In California, where blacks make up six percent of the population, they account for 10 percent of coronavirus deaths. Medical experts say the disparity is the result of a number of factors, including systemic racism. Blacks are disproportionately likely to hold jobs that require them to leave the house for work, from driving buses to custodial jobs. Blacks are also less likely than whites to have health insurance and access to good health care.
While Bruce has insurance through the health care giant, he’s upset others are forced to go without.
“This country doesn’t actually deal with the masses on a health care plan, but I really feel like any civilized country should look into that. Everybody needs good health,” he said.
Despite fighting heart issues and diabetes on top of the coronavirus, Bruce would become one of the lucky ones in the battle against the deadly disease.
As his wife — “my rock” — self-quarantined at home, Bruce battled a stubbornly high fever, disorienting hallucinations and bad coughing spells that nearly consumed his ability to talk, although he doesn’t remember the latter. Needing more and more oxygen, hospital workers moved him to the intensive care unit for closer observation.
“We didn’t know which way he was going to go,” said Christina Umphrey, a doctor who treated Bruce at Kaiser in San Jose.
On the phone, Zeffie told the doctor her husband was outgoing, extroverted, active. But that wasn’t the person Umphrey saw.

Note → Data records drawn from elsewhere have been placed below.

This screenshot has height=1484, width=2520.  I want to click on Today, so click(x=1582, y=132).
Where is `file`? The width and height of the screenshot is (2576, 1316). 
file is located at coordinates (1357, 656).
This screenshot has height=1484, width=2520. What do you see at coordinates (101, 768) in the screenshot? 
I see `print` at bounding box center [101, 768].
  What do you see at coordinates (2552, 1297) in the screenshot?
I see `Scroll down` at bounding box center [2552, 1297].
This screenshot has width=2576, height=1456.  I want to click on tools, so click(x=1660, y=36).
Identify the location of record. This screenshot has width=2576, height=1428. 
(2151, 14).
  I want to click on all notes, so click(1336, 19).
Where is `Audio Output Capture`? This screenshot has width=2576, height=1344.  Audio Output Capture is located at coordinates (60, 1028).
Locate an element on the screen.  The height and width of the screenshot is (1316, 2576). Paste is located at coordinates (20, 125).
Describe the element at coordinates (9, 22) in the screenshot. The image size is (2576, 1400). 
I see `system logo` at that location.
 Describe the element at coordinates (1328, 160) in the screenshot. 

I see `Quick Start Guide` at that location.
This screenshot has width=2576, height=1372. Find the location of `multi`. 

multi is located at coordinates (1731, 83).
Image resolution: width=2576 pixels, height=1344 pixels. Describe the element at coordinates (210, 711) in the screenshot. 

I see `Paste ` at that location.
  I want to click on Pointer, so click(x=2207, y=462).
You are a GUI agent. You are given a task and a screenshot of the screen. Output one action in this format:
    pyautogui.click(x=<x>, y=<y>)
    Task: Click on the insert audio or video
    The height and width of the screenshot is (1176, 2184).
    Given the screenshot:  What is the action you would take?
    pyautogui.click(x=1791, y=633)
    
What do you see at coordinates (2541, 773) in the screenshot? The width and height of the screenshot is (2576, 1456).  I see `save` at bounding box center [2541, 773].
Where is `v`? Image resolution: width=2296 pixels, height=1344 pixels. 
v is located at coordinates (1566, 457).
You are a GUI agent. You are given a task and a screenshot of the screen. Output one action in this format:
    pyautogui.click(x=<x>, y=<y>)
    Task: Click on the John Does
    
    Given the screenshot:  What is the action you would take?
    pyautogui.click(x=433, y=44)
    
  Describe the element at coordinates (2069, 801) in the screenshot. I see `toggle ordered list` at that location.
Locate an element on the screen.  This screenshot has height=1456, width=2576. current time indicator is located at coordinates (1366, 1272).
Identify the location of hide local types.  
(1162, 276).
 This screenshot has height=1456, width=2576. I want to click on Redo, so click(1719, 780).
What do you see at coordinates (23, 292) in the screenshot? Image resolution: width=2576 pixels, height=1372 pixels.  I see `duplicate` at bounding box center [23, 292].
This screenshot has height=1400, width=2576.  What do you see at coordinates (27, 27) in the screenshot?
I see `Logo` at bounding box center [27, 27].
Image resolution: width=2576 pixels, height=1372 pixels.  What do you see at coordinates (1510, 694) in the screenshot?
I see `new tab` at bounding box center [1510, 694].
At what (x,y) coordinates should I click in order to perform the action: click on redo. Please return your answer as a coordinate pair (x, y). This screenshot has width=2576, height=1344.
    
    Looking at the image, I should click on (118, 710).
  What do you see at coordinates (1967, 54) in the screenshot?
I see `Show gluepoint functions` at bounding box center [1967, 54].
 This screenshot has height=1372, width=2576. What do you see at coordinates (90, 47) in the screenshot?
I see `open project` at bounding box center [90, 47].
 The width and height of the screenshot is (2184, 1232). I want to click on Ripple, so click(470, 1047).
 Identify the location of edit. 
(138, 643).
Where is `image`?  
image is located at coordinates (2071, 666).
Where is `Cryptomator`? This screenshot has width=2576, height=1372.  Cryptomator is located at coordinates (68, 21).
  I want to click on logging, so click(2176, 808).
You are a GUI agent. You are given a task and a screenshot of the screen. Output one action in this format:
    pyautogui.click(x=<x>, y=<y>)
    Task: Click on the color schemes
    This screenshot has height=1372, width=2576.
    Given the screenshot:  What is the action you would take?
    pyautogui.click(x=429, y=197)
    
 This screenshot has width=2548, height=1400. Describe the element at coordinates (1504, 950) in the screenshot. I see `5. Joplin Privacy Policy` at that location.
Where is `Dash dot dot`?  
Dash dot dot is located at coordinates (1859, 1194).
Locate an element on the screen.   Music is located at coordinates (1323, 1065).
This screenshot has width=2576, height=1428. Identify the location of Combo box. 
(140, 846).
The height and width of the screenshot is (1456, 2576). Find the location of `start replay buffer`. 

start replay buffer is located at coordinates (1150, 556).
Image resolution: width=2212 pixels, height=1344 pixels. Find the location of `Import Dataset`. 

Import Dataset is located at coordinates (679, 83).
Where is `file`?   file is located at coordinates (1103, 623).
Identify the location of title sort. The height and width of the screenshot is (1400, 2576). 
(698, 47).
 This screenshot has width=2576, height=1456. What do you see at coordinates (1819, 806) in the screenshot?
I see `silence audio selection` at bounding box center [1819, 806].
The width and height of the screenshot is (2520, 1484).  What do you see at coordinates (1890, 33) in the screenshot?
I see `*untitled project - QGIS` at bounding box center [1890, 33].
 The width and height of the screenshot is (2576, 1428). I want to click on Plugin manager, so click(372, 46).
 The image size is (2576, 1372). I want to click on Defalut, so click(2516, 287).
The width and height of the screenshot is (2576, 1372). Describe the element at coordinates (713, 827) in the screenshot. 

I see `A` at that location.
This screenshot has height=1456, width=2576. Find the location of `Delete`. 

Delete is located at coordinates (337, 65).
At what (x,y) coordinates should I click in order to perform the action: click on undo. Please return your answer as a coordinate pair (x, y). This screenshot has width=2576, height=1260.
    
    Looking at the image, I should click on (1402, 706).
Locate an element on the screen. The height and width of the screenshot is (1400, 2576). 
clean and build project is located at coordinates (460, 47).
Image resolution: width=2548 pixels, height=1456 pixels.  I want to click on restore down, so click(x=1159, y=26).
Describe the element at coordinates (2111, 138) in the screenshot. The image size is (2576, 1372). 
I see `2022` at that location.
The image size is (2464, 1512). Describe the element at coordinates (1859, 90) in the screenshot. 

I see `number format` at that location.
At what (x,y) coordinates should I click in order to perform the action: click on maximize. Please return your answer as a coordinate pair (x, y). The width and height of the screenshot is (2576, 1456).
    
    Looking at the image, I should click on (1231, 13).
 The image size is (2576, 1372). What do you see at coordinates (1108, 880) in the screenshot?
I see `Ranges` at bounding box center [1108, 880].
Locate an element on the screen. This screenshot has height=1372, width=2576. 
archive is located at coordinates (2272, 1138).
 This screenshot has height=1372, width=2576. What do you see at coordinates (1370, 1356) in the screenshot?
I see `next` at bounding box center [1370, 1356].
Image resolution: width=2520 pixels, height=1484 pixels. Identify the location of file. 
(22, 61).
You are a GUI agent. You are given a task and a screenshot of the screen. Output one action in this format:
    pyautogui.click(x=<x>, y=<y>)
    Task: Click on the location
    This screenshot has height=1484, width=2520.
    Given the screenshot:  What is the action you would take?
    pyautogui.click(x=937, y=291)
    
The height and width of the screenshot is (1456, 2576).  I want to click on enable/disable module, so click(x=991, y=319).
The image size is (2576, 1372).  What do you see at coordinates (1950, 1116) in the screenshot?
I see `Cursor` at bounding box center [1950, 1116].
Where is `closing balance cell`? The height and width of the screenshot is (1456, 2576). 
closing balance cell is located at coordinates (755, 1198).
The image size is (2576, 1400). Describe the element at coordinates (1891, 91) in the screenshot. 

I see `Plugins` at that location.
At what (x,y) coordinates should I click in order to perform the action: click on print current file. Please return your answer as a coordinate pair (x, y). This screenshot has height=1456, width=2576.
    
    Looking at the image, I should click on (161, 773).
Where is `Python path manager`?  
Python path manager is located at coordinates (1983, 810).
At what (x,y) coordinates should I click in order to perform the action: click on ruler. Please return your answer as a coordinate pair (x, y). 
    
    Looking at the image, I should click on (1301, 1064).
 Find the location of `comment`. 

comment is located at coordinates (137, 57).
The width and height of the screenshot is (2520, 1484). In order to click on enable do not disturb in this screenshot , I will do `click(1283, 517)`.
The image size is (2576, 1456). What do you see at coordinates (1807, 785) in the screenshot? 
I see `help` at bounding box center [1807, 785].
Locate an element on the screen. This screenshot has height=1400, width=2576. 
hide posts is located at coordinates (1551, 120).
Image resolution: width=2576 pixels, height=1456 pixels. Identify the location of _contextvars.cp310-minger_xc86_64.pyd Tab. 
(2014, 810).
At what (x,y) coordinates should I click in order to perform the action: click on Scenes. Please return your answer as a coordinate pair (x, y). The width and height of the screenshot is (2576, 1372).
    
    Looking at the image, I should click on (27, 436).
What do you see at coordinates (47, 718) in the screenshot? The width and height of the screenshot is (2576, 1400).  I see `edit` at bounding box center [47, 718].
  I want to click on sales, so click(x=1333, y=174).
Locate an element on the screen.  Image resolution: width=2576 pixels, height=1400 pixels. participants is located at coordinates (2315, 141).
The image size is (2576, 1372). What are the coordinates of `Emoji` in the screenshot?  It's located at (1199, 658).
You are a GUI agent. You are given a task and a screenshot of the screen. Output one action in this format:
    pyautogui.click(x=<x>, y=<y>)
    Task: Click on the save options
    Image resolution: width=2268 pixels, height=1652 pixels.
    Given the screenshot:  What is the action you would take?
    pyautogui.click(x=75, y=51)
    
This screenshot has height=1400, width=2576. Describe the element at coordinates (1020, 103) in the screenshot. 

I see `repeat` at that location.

“He really just seemed kind of broken, his spirit was broken,” she said. “I was meeting a shell of a man, I really was.”
So Umphrey did something unusual. As she prescribed medicine and monitored his vitals, she also asked him to write about his plans for after he recovered, in a notebook she brought to his bedside.
“I felt like we were losing him,” she said. “I felt like the fight was going out of him and one thing we know about COVID-19, you have to fight. You have to be a fighter.”
Slowly, Bruce improved.
“He said, ‘I’m going to have a steak.’ I said, ‘You’ve earned it. You make those plans,’” Umphrey recalled. “You plan for vacations next year. You have to have something to look forward to.”
Finally, 12 days after he arrived, after his fever broke and his oxygen levels stabilized, Bruce went home to Zeffie.
“I went out of there waving like Miss America,” he chuckled. “I was so excited to go home. I didn’t know she was going to be Nurse Ratched,” the heartless antagonist in “One Flew Over the Cuckoo’s Nest.”
His new reality would be Beyond Burgers instead of steak. Deep breathing exercises. Increasingly long walks. Gardening. Tree trimming. Ordinary life.
“It was wild,” Bruce said, “but I enjoyed it because that’s true love when somebody is very serious about your health.”